The reasons behind the favoritism is only discussed marginally by the paper. They speculate that a possible explanation is that the teachers give better grades to more disciplined, obedient, polite schoolkids – which tend to be girls.

Another possible explanation is the significant overrepresentation of women among teachers. If this turned out to be the actual cause, the society should work hard to increase the percentage of men among the teachers – in the analogous way in which it is sometimes being tried to increase the percentage of women in the STEM fields (well, I would add: it would actually be possible to increase the number of men among teachers while it is not possible to markedly increase the women in STEM fields). They also recommend various unspecified improvements of the education methods that would allow everyone to choose the specialization according to his or her interests rather than gender stereotypes.

They were asked how can the better girls' grades be reconciled with their lower average income. They answered that due to the discrimination against boys at schools, boys are forced to work harder which is something they later find helpful when they work. Well, I don't believe this explanation much, but let me not turn this news story into my essay.

Ms/Dr Jarkovská, the co-author of the older feminist study, mentioned many likely teachers' stereotypes. The assumption is that due to their later puberty, the boys are believed to be likely to catch up with the girls later. Teachers sometimes tend to prefer schoolkids who have been already "boxed" as the earners of the best grades "1". She also says that while the girls get many more "one's", their value is often devalued – teachers think that they resulted from memorization, not intellect and ingenuity. I actually think that these explanatory comments by the feminist are right (and so is the teachers' belief, in most cases).
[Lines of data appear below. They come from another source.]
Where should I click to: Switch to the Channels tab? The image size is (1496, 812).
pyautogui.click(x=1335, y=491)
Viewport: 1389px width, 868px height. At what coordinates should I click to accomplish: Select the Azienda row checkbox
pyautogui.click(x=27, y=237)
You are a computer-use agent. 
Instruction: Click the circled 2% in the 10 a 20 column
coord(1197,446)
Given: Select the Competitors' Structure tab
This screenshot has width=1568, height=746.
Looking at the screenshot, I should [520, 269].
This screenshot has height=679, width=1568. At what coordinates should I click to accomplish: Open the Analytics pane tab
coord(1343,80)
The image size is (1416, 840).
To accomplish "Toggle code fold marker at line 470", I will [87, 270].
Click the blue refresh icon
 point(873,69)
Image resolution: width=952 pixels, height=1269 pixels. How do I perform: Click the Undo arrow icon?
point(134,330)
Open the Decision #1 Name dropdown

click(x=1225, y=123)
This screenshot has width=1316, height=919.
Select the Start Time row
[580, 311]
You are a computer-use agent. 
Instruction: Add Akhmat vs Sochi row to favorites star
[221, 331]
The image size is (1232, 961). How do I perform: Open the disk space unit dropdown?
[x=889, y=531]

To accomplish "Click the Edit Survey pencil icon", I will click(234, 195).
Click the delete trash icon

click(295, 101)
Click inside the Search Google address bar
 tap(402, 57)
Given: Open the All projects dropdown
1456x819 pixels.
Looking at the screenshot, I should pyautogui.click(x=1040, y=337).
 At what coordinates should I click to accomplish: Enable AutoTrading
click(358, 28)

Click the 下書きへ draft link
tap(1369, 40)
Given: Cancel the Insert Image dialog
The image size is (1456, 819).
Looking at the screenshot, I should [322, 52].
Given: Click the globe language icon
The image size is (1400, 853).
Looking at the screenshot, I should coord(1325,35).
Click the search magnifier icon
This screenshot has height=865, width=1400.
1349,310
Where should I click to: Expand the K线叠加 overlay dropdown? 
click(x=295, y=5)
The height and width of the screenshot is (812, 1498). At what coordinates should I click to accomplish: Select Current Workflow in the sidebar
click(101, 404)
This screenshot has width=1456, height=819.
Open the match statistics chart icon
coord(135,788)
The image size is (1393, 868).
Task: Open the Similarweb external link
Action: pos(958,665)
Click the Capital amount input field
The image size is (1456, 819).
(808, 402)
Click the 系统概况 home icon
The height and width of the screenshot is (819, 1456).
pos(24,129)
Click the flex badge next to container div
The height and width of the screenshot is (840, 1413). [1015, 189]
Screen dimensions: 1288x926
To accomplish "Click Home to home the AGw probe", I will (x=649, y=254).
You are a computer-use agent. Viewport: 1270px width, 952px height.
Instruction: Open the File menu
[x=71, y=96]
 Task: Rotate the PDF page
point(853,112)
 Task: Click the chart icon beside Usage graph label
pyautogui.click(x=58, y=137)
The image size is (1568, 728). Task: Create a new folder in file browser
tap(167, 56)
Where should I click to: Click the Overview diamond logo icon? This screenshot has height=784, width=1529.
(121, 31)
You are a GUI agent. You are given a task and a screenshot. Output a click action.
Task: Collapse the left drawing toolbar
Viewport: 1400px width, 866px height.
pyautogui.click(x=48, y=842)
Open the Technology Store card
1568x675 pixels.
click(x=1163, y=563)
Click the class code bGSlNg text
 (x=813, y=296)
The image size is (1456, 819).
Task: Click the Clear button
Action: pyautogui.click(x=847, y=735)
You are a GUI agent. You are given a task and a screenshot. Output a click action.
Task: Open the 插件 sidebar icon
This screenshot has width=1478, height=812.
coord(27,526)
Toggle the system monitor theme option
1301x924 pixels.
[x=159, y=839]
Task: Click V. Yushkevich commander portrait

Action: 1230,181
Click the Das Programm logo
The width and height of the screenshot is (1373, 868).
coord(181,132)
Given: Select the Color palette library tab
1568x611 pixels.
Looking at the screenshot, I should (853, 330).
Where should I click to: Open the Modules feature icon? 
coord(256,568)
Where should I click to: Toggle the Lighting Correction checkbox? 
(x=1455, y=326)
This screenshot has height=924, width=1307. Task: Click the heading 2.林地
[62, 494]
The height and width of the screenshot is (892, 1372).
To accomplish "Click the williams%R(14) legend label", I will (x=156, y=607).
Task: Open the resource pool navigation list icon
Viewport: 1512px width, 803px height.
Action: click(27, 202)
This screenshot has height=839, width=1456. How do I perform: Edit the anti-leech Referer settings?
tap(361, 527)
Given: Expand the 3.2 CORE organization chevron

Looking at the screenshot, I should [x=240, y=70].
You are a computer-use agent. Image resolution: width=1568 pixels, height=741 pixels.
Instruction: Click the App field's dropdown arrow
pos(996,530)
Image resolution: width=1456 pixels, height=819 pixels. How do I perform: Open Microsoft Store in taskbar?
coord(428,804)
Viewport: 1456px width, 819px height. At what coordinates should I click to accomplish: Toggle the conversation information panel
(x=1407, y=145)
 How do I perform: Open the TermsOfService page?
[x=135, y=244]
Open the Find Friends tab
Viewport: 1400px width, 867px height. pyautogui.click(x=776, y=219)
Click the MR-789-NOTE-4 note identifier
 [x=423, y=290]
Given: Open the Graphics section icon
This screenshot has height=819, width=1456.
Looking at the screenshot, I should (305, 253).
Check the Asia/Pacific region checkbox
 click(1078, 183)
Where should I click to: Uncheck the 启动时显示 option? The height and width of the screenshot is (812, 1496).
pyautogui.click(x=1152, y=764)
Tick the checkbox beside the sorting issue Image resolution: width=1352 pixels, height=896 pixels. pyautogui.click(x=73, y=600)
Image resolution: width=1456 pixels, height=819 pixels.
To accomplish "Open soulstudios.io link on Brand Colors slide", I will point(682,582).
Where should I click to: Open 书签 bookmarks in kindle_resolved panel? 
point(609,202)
Teachers may give better grades to the girls but they also know it's happening, so they're largely remove this bias back when they see the grades (given by their colleague) as an input.



The x-axis shows the grade group (1 is best, 5 is worst), and gymnasiums (left half) and specialized expertise high schools (right half). The y-axis shows the average score of the sex-schooltype-grade bin for boys (dark blue) and girls (light blue). You may see that the boys' (impersonal) scores are always significantly higher. In fact, the boys' score would earn them a grade better by one whole degree (–1) if they were graded according to girls' standards.

Czech media have repeatedly discussed analogous conclusions of more "industrial" surveys of this kind. For example, in Spring 2012, we were told about 2005 tests by an institution named Scio that also showed that boys with the same grades had significantly higher scores in impersonal tests than girls who would receive the same grades from the (biased) teachers. See the graph above.

The discussion thread under the new newspaper article is highly civilized, partly because of the fact that virtually all readers seem to think that the papers confirm their experience which many of them describe in some detail. The votes under the comments sometime indicate the dominance of anti-feminist readers by the 60-1 or 30-0 ratio. It is still sort of staggering to remember that I was treated like a Nazi boss – or as a Jew in Auschwitz – for the very same common-sense views and knowledge. The only feminist-like assertion I could find in the discussion was one by a man that "girls probably need more motivation". A female reader quickly corrects the man by pointing out that the truth is exactly the opposite. It's the girls who are easier to be motivated – programmed to do something – while boys tend to preserve their own character and priorities and are sometimes notoriously hard to motivate.